• **CONSIGNE 1**
Reproduisez à l'identique, parmi les lignes des données ci-dessous, tout ce qui va de la ligne contenant « This screenshot has height=202, width=463. » jusqu'à la ligne contenant « will [79, 348]. », ces deux lignes comprises.

---*---

Mais toutes choses seront-elles prêtes au printemps, comme on l'a annoncé? Certainement, fait répondre la Commission impériale avec une assurance qui donne à penser que la jeunesse domine dans son sein. Voici l'avis qu'elle vient de faire insérer au Moniteur :

«Quelques journaux, dans des intentions qu'il est inutile de rechercher, s'efforcent de faire encore courir le bruit que l'Exposition universelle serait retardée. La Commission impériale ne se lassera pas d'affirmer la vérité tant que l'erreur continuera à se produire. La Commission impériale est strictement restée jusqu'à ce jour dans les délais qu'elle s'était assignés pour les différentes opérations de son œuvre. Elle ne faillira pas au dernier moment. L'Exposition sera prête le 28 mars, Elle sera ouverte le 1er avril 1867. »

---*---

• **CONSIGNE 2**
Relevez dans l'extrait de texte les trois noms propres qui désignent une institution, un journal ou un événement.

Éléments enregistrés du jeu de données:
---*---

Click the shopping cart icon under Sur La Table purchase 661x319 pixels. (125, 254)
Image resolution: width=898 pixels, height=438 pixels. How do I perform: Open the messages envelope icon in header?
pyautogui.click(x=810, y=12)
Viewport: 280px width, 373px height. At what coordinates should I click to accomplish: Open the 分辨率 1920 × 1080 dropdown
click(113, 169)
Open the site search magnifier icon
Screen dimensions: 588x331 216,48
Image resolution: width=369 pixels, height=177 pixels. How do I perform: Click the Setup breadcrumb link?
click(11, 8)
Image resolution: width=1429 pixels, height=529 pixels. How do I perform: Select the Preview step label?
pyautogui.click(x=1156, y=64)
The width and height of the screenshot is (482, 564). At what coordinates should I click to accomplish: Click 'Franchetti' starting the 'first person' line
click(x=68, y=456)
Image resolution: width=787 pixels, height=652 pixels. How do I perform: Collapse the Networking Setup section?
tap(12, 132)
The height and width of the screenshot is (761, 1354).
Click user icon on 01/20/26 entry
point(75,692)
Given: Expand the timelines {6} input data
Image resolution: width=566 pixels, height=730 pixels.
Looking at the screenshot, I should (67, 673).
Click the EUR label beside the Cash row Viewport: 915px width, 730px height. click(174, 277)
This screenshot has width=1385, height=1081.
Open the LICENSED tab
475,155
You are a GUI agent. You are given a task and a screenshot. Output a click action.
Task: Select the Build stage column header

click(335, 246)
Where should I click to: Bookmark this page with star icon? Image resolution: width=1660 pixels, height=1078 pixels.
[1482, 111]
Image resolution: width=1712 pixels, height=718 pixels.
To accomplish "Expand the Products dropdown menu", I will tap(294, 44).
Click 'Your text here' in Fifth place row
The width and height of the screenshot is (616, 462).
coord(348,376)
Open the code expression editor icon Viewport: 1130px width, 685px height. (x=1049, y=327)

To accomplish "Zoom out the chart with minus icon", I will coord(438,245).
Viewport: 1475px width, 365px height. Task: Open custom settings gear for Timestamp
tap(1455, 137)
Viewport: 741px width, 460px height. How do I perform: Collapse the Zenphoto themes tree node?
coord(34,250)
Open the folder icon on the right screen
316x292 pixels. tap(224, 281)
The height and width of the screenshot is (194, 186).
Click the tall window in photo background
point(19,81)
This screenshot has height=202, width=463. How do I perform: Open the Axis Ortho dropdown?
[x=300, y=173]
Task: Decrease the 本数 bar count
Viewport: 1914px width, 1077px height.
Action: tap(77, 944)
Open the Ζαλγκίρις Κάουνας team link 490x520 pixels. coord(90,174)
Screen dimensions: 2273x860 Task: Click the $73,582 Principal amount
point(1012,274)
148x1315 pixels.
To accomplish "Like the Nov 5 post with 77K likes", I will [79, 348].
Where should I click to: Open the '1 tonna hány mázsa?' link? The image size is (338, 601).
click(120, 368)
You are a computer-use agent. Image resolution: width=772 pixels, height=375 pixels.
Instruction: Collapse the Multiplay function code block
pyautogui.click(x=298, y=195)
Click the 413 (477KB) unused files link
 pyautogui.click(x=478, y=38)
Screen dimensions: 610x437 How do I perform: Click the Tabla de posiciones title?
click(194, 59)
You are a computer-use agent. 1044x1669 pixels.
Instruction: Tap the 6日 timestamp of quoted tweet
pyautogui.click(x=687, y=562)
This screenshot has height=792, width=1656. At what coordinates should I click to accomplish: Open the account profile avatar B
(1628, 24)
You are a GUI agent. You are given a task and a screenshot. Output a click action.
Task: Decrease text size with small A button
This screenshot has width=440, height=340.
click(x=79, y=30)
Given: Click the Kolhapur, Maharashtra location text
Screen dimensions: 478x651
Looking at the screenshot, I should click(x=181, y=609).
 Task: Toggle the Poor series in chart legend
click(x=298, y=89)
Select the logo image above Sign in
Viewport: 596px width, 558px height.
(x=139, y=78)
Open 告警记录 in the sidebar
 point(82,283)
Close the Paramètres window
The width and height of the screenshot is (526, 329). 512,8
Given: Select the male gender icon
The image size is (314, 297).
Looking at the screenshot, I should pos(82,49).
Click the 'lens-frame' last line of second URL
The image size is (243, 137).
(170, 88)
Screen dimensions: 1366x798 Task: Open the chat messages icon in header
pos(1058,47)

---*---

• **CORRIGÉ 1**
This screenshot has height=202, width=463. How do I perform: Open the Axis Ortho dropdown?
[x=300, y=173]
Task: Decrease the 本数 bar count
Viewport: 1914px width, 1077px height.
Action: tap(77, 944)
Open the Ζαλγκίρις Κάουνας team link 490x520 pixels. coord(90,174)
Screen dimensions: 2273x860 Task: Click the $73,582 Principal amount
point(1012,274)
148x1315 pixels.
To accomplish "Like the Nov 5 post with 77K likes", I will [79, 348].

• **CORRIGÉ 2**
Commission impériale
Moniteur
Exposition universelle